Surgical Machine Unlearning: Decoupling Targets, Diagnosing Fragility, and Latent Intervention by Dr. Jianing Zhu
Abstract:
Machine unlearning seeks to remove specific data or behaviors from trained models to meet privacy, safety, and regulatory demands. However, existing methods often treat unlearning as a blunt data-removal problem, overlooking how knowledge is structured inside modern models. In this talk, I will present a representation-aware view of unlearning, showing that what a model forgets—and what it unintentionally loses—depends on target definitions, evaluation protocols, and internal model structure.
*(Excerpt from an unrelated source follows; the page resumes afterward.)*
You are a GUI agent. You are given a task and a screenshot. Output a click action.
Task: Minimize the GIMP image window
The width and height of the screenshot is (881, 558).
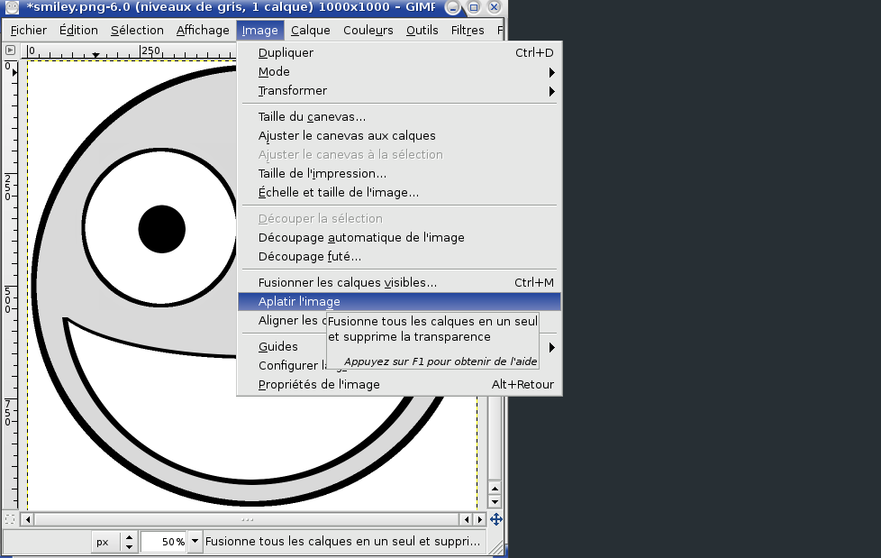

By analyzing unlearning in classical deep learning tasks and large language models, I illustrate why forgetting is inherently non-uniform and how lightweight, targeted interventions can enable more precise and reliable unlearning.
Speaker Bio:
Jianing Zhu is a Postdoctoral Fellow at the University of Texas at Austin (https://zfancy.github.io/), advised by Professor Atlas Wang. His research interests lie in building human-aligned machine intelligence by advancing robustness, reliability, and transparency in modern machine learning systems, with a recent focus on machine unlearning. He has published papers in top-tier machine learning venues, including NeurIPS, ICML, and ICLR, and his research was recognized with the TrustAI Rising Star Award in 2025.